B) The situations are avoided (e.g., travel is restricted) or else are endured with marked distress or with anxiety about having a Panic Attack or panic-like symptoms, or require the presence of a companion.

C) The anxiety or phobic avoidance is not better accounted for by another mental disorder,


Post-Traumatic Stress Disorder

Criterion A: stressor (one required)

The person was exposed to: death, threatened death, actual or threatened serious injury, or actual or threatened sexual violence, in the following way(s):

  • Direct exposure
  • Witnessing the trauma
  • Learning that a relative or close friend was exposed to a trauma
  • Indirect exposure to aversive details of the trauma, usually in the course of professional duties (e.g., first responders, medics)

Criterion B: intrusion symptoms (one required)

The traumatic event is persistently re-experienced in the following way(s):

  • Unwanted upsetting memories
  • Nightmares
  • Flashbacks
  • Emotional distress after exposure to traumatic reminders
  • Physical reactivity after exposure to traumatic reminders

Criterion C: avoidance (one required)

Avoidance of trauma-related stimuli after the trauma, in the following way(s):

  • Trauma-related thoughts or feelings
  • Trauma-related external reminders

Criterion D: negative alterations in cognitions and mood (two required)

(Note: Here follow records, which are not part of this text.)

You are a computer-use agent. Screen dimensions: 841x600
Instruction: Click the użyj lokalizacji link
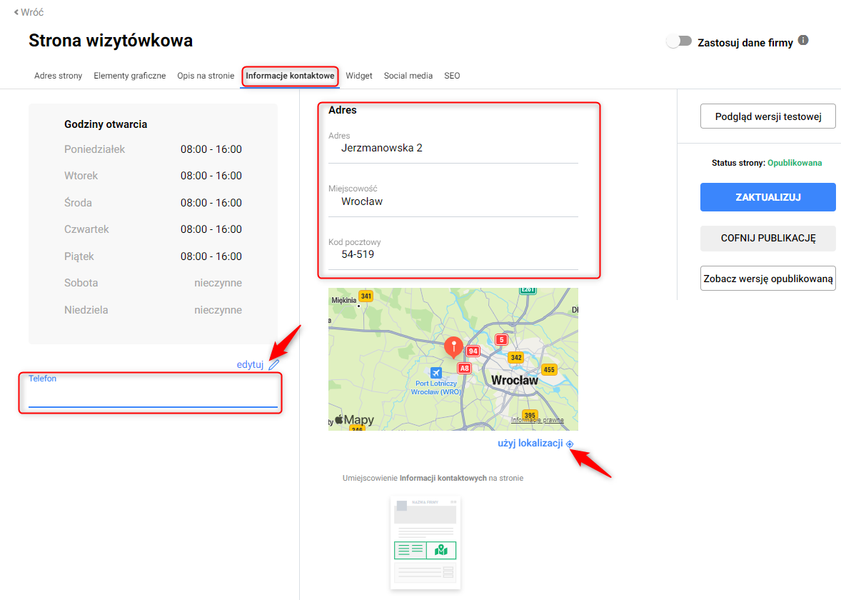530,444
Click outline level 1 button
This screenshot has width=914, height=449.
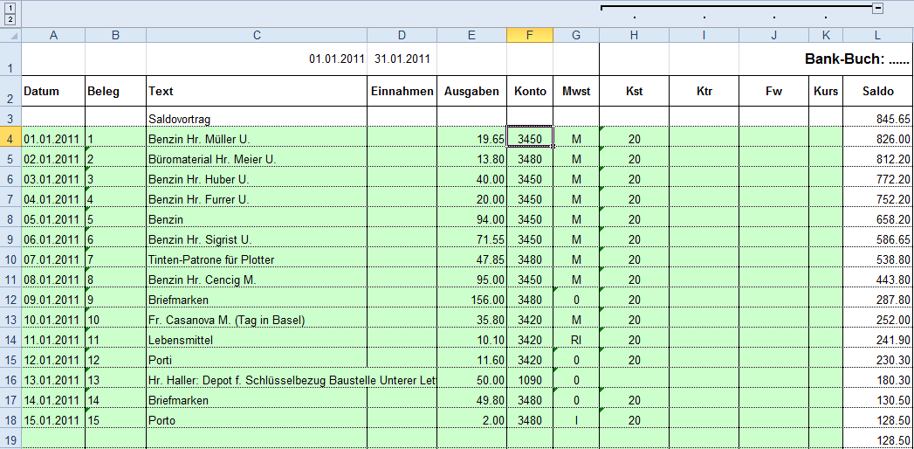tap(10, 8)
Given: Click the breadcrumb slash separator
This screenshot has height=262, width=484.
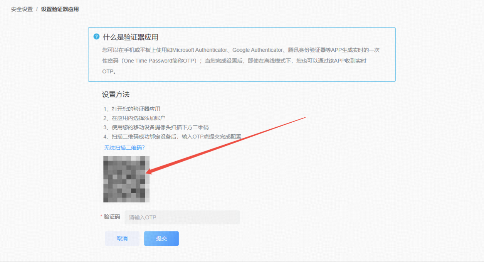Looking at the screenshot, I should [37, 9].
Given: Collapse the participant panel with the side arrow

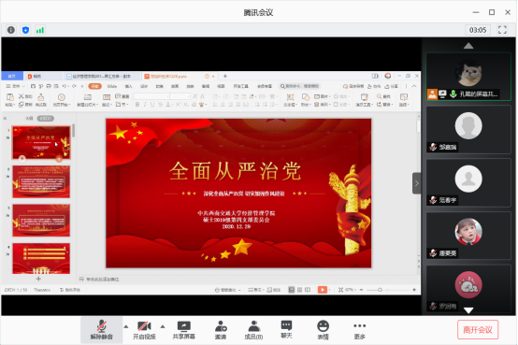Looking at the screenshot, I should point(417,183).
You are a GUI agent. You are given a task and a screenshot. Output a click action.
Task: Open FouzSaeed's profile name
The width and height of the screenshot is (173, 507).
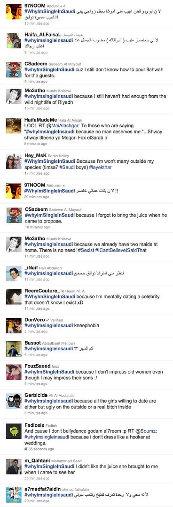[x=38, y=366]

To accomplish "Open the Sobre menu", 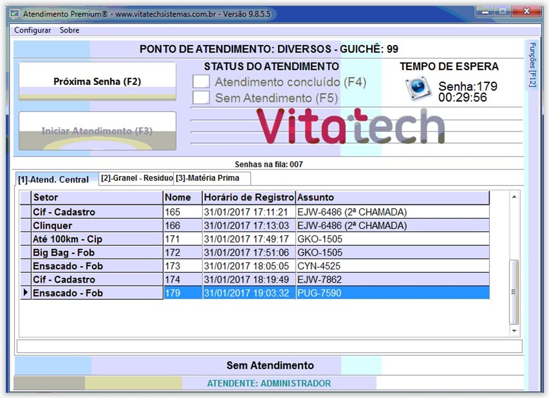I will click(70, 30).
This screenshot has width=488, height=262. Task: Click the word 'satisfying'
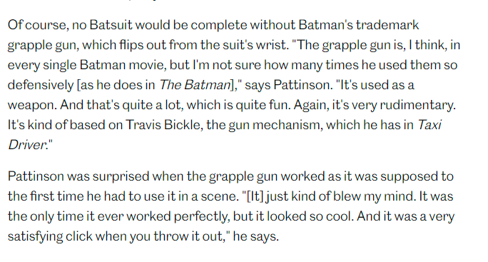35,236
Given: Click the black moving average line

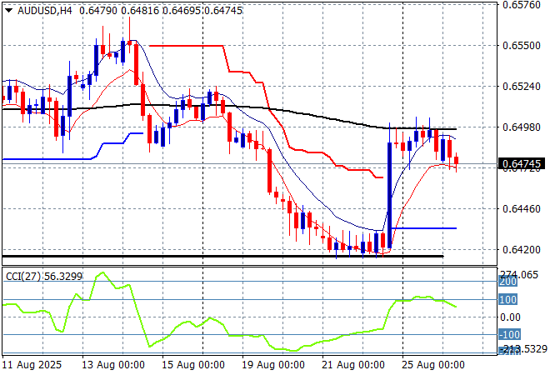Looking at the screenshot, I should coord(250,108).
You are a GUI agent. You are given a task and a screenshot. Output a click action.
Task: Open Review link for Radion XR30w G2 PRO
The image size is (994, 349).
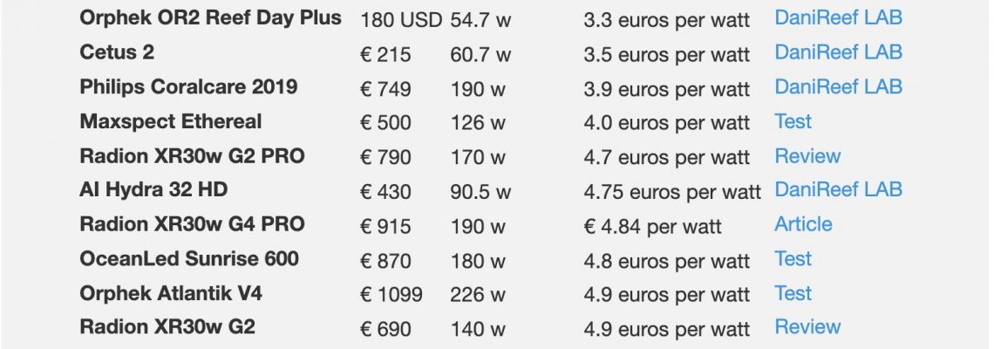click(x=807, y=155)
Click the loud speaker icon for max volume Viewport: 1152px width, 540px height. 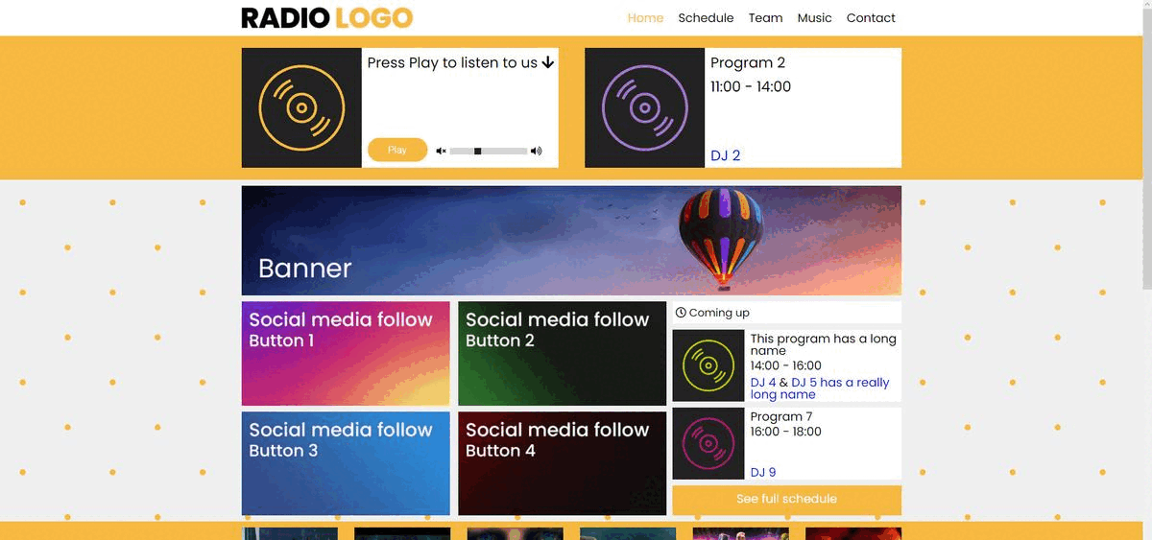[536, 151]
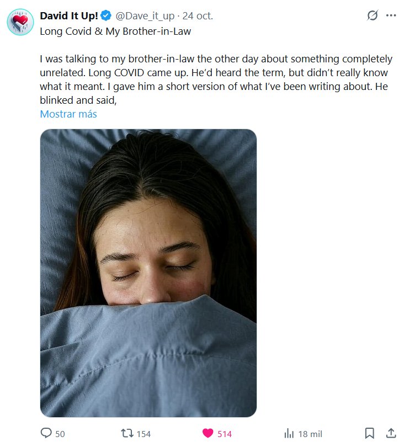Toggle the pink heart like button
Image resolution: width=404 pixels, height=447 pixels.
click(208, 433)
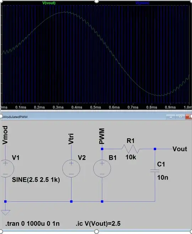Click the SINE(2.5 2.5 1k) value text
192x234 pixels.
(36, 179)
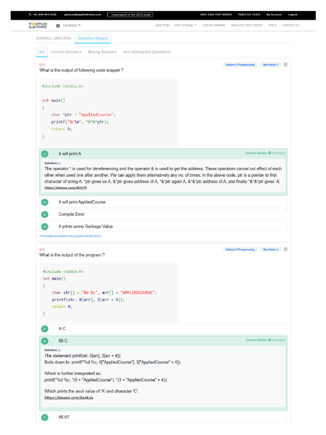Click 'Importance of the GATE exam' button

coord(130,14)
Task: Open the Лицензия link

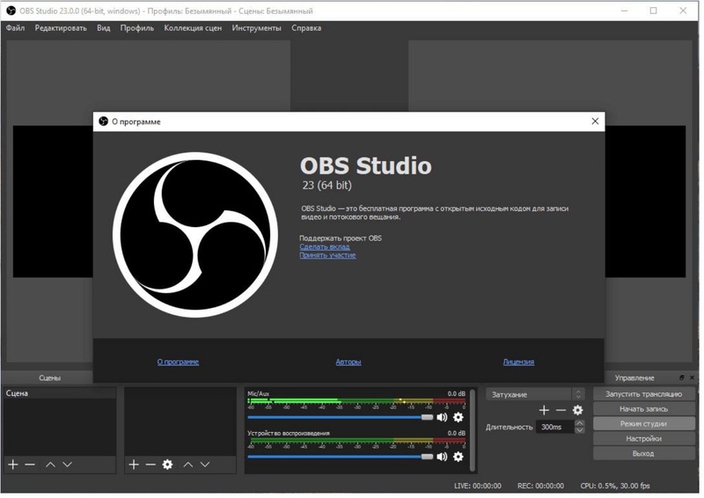Action: [x=518, y=362]
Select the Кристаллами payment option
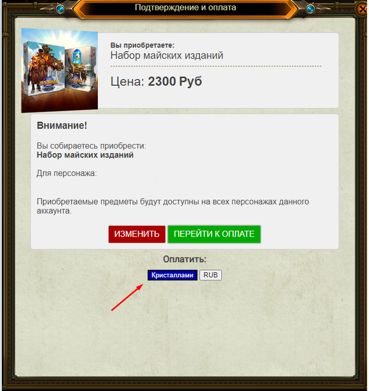369x391 pixels. [173, 275]
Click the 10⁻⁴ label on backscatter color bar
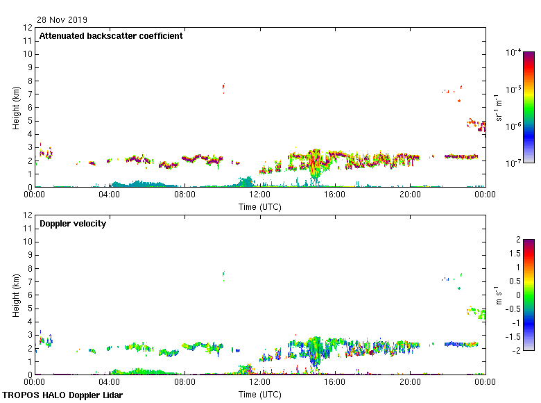Viewport: 541px width, 403px height. pos(514,53)
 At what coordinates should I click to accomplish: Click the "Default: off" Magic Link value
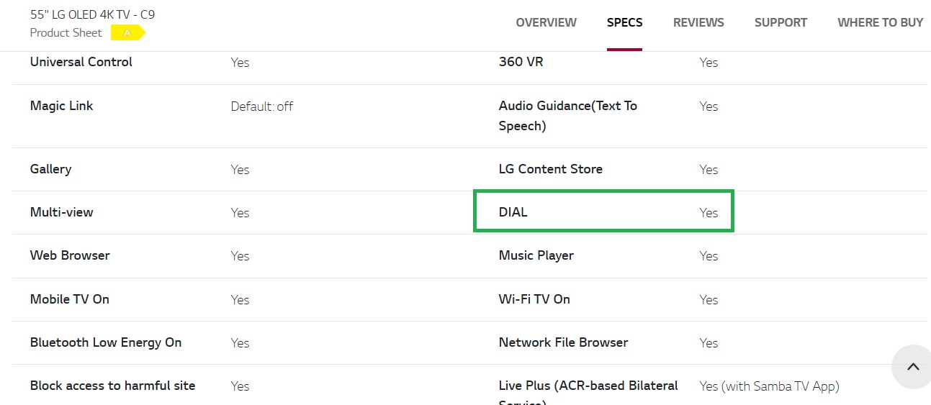tap(262, 106)

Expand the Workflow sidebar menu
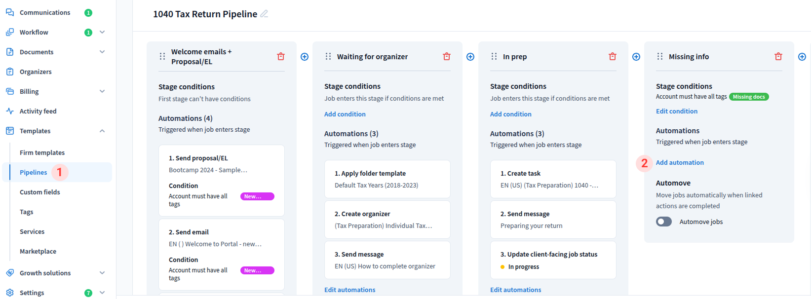pyautogui.click(x=102, y=32)
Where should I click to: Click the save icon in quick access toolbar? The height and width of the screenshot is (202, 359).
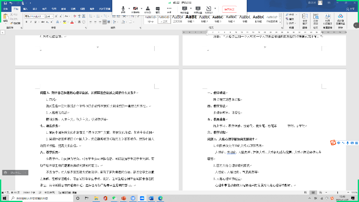pos(4,3)
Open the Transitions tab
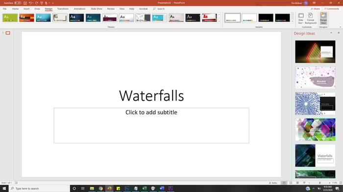The width and height of the screenshot is (343, 192). (63, 9)
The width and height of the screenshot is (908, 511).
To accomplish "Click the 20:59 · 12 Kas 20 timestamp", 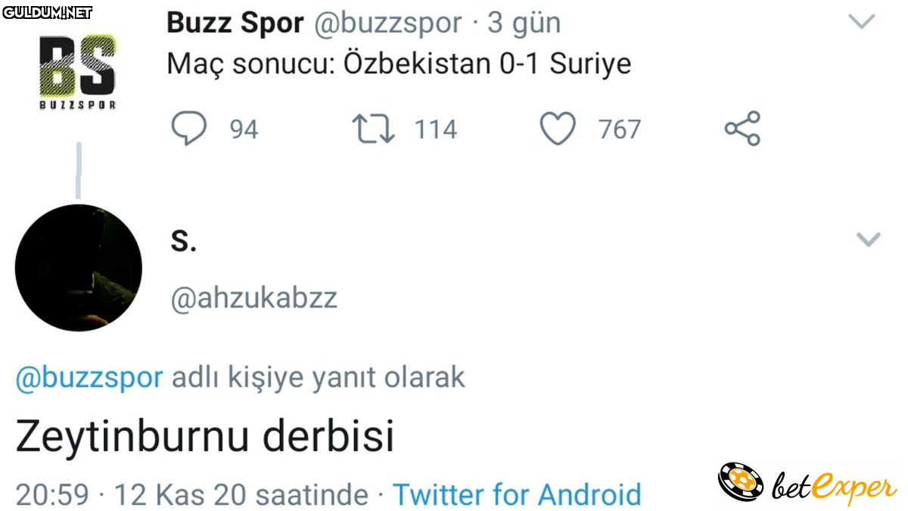I will point(191,495).
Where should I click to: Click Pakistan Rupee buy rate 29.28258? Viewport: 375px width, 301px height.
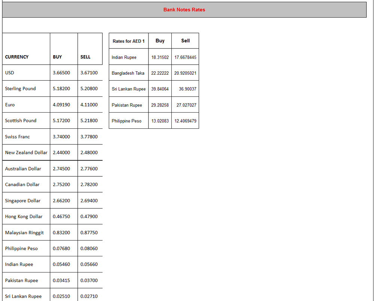160,105
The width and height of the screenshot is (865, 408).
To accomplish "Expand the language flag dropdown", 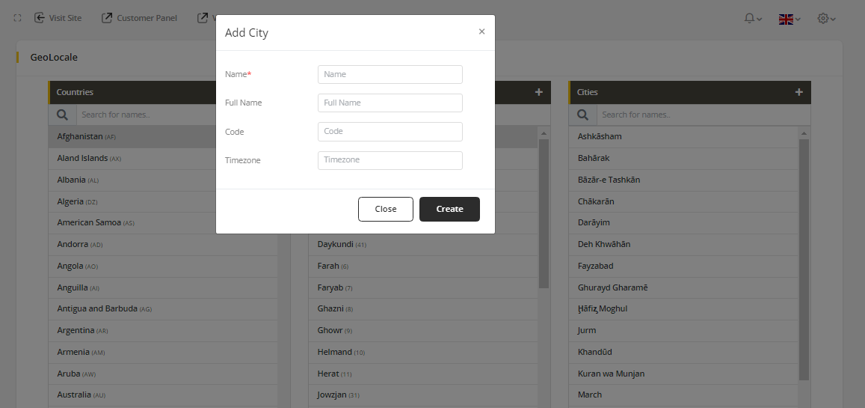I will pos(789,19).
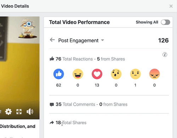The height and width of the screenshot is (138, 177).
Task: Click the share arrow icon beside 18
Action: 52,123
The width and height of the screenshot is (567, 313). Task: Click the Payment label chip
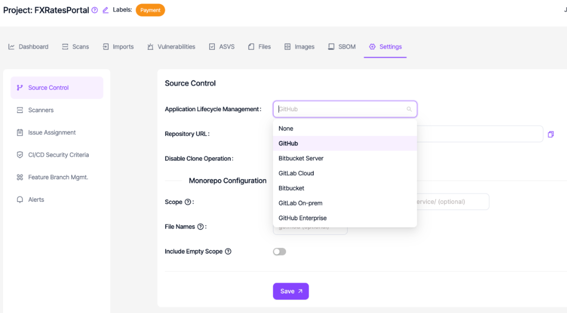(150, 10)
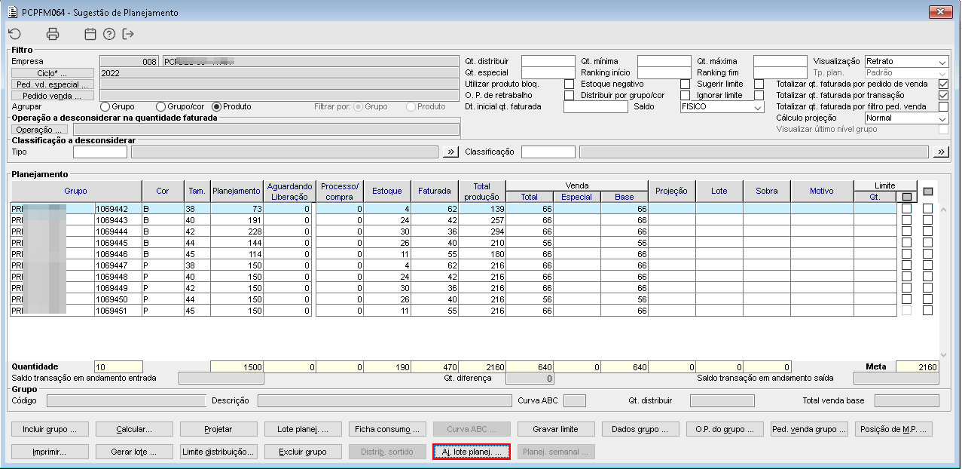Screen dimensions: 962x469
Task: Click the Aj. lote planej. button
Action: point(472,452)
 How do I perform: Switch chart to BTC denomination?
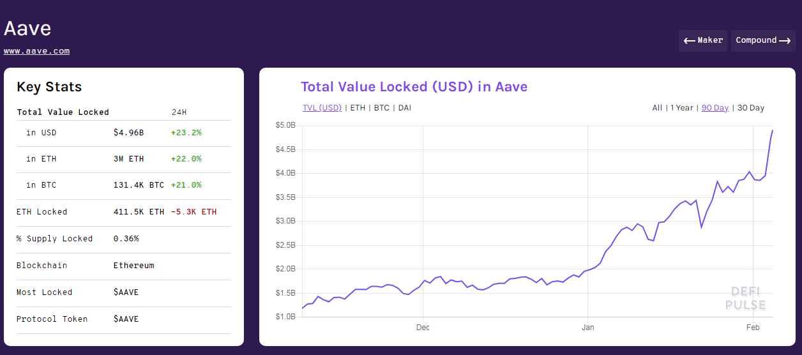(x=381, y=108)
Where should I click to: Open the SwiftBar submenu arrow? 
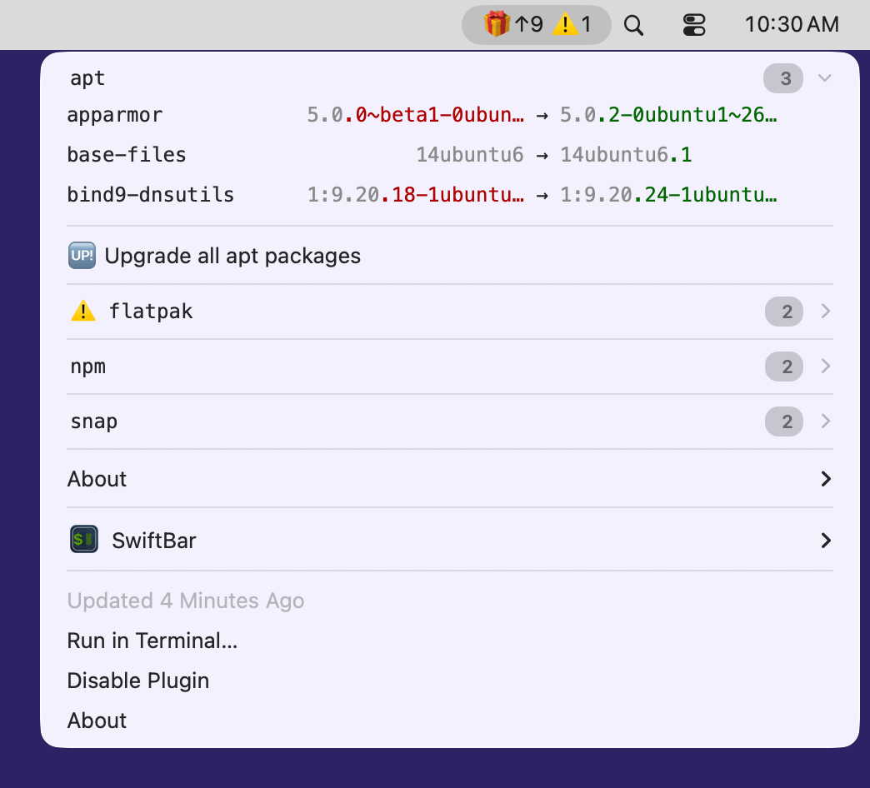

Negative thoughts or feelings that began or worsened after the trauma, in the following way(s):

  • Inability to recall key features of the trauma
  • Overly negative thoughts and assumptions about oneself or the world
  • Exaggerated blame of self or others for causing the trauma
  • Negative affect
  • Decreased interest in activities
  • Feeling isolated
  • Difficulty experiencing positive affect

Criterion E: alterations in arousal and reactivity

Trauma-related arousal and reactivity that began or worsened after the trauma, in the following way(s):

  • Irritability or aggression
  • Risky or destructive behavior
  • Hypervigilance
  • Heightened startle reaction
  • Difficulty concentrating
  • Difficulty sleeping

In addition psychiatrists require that symptoms have been present for at least a month, that the symptoms are causing difficulties for the person and they arent due to another cause.